» **Page excerpt**
-*-*-

Tropical varieties with polynomial weights and corner loci of piecewise polynomials

A. Esterov

Abstract: We find a relation between mixed volumes of several polytopes and the convex hull of their union, deducing it from the following fact: the mixed volume of a collection of polytopes only depends on the product of their support functions (rather than on the individual support functions). For integer polytopes, this dependence is a certain specialization of the isomorphism between two well-known combinatorial models for the cohomology of toric varieties, however, this construction has not been extended to arbitrary polytopes so far (partially due to the lack of combinatorial tools capable of substituting for toric geometry, when vertices are not rational). We provide such an extension, which leads to an explicit formula for the mixed volume in terms of the product of support functions, and may also be interesting because of the combinatorial tools (tropical varieties with polynomial weights and their corner loci) that appear in our construction. As an example of another possible application of these new objects, we notice that every tropical subvariety in a tropical manifold $M$ can be locally represented as the intersection of $M$ with another tropical variety (possibly with negative weights), and conjecture certain generalizations of this fact to singular $M$. The above fact about subvarieties of a tropical manifold may be of independent interest, because it implies that the intersection theory on a tropical manifold, which was recently constructed by Allerman, Francois, Rau and Shaw, is locally induced from the ambient vector space.

-*-*-

» **Given instruction 1**
Echo the abstract on tropical varieties with polynomial weights in full, word for word.
» **Given instruction 2**
Render the rows from the line containing "You are a computer-use" through the final line of the rows, both included, as a Markdown table with the columns Number and Row line, skipping blank lines. Leave out the pictures.

» **Saved data entries**
-*-*-

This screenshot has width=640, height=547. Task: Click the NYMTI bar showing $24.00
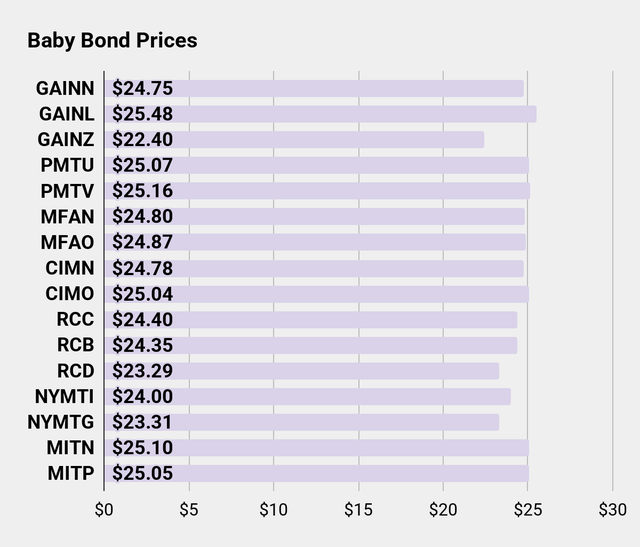[x=308, y=396]
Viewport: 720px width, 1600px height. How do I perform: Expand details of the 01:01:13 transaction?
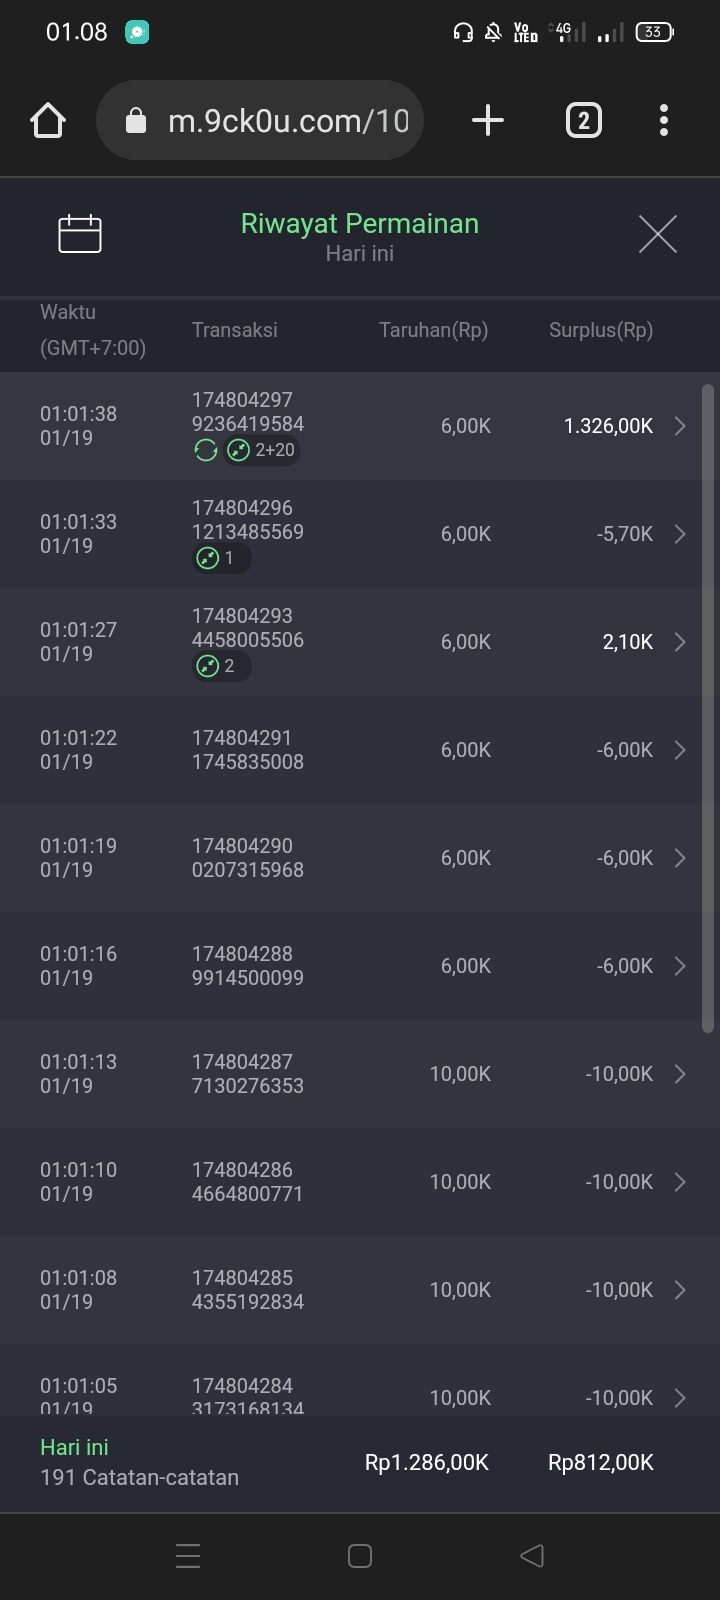click(680, 1074)
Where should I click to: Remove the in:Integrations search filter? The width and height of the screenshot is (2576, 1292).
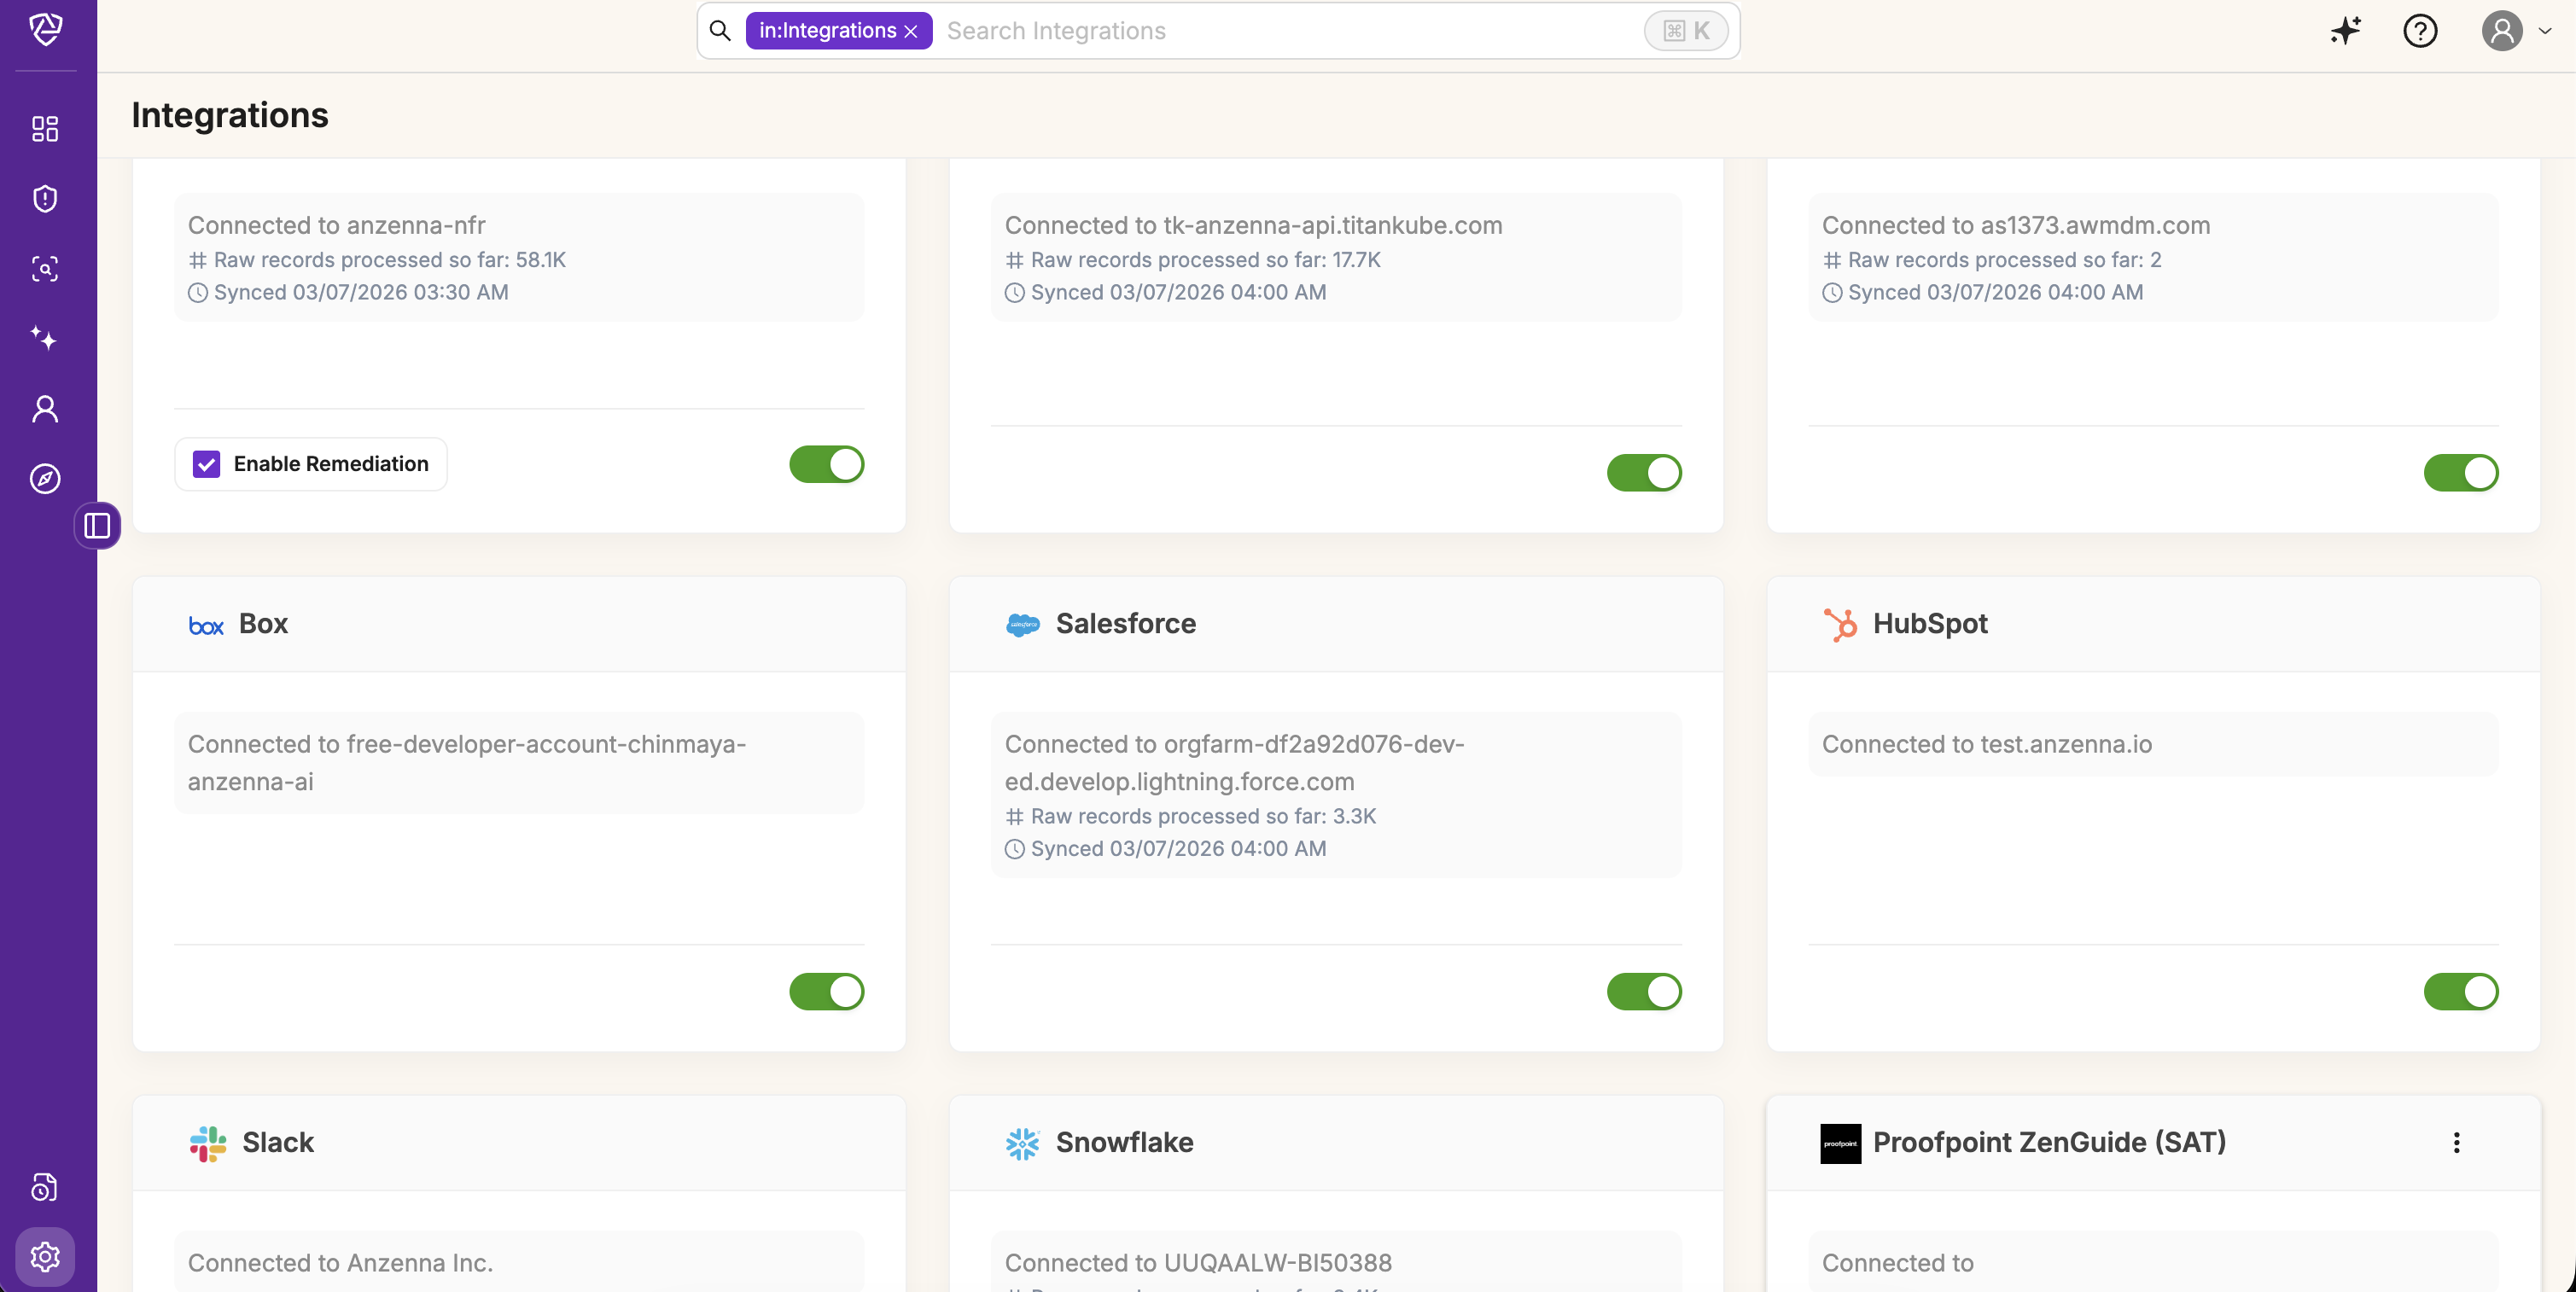pyautogui.click(x=911, y=32)
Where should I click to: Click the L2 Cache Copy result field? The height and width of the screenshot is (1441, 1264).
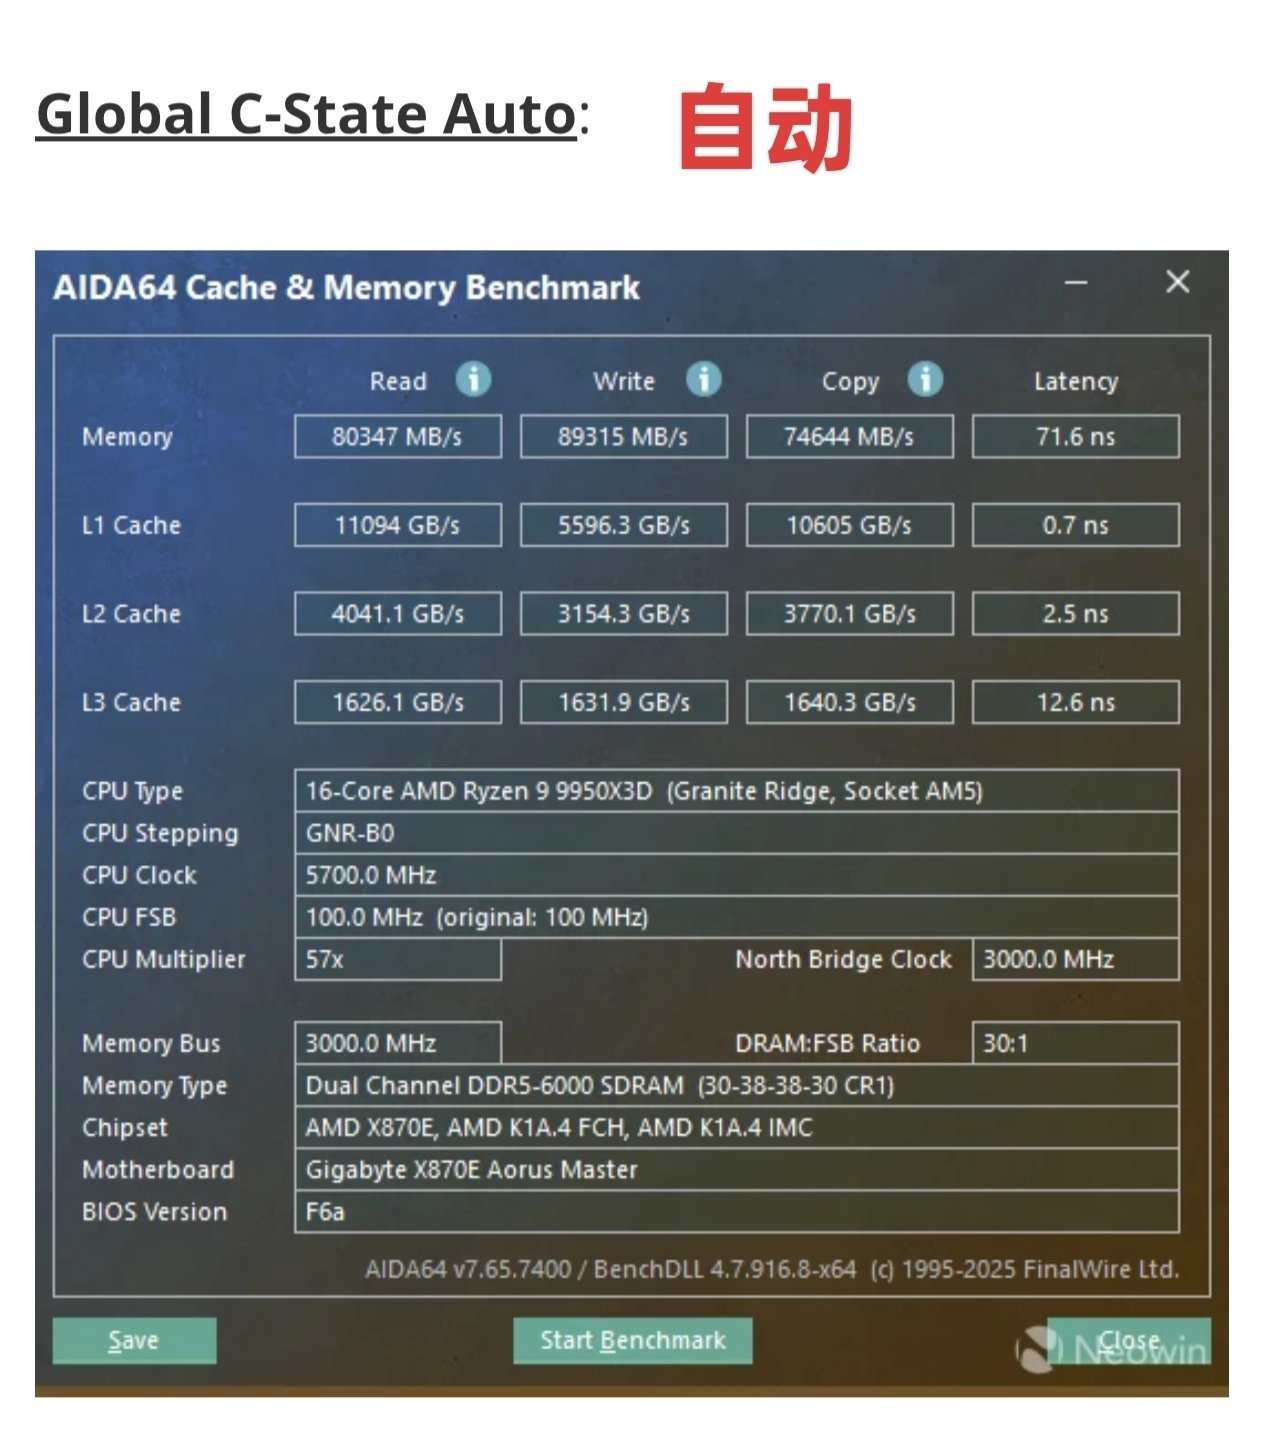coord(849,614)
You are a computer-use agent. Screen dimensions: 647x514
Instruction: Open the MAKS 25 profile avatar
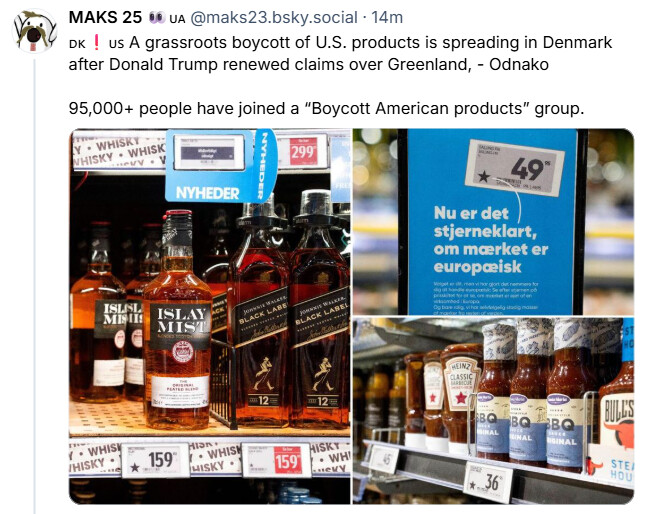34,31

-*-*-

» **Full response 1**
Tropical varieties with polynomial weights and corner loci of piecewise polynomials

A. Esterov

Abstract: We find a relation between mixed volumes of several polytopes and the convex hull of their union, deducing it from the following fact: the mixed volume of a collection of polytopes only depends on the product of their support functions (rather than on the individual support functions). For integer polytopes, this dependence is a certain specialization of the isomorphism between two well-known combinatorial models for the cohomology of toric varieties, however, this construction has not been extended to arbitrary polytopes so far (partially due to the lack of combinatorial tools capable of substituting for toric geometry, when vertices are not rational). We provide such an extension, which leads to an explicit formula for the mixed volume in terms of the product of support functions, and may also be interesting because of the combinatorial tools (tropical varieties with polynomial weights and their corner loci) that appear in our construction. As an example of another possible application of these new objects, we notice that every tropical subvariety in a tropical manifold $M$ can be locally represented as the intersection of $M$ with another tropical variety (possibly with negative weights), and conjecture certain generalizations of this fact to singular $M$. The above fact about subvarieties of a tropical manifold may be of independent interest, because it implies that the intersection theory on a tropical manifold, which was recently constructed by Allerman, Francois, Rau and Shaw, is locally induced from the ambient vector space.

» **Full response 2**
| Number | Row line |
|---|---|
| 1 | You are a computer-use agent. Screen dimensions: 647x514 |
| 2 | Instruction: Open the MAKS 25 profile avatar |
| 3 | 34,31 |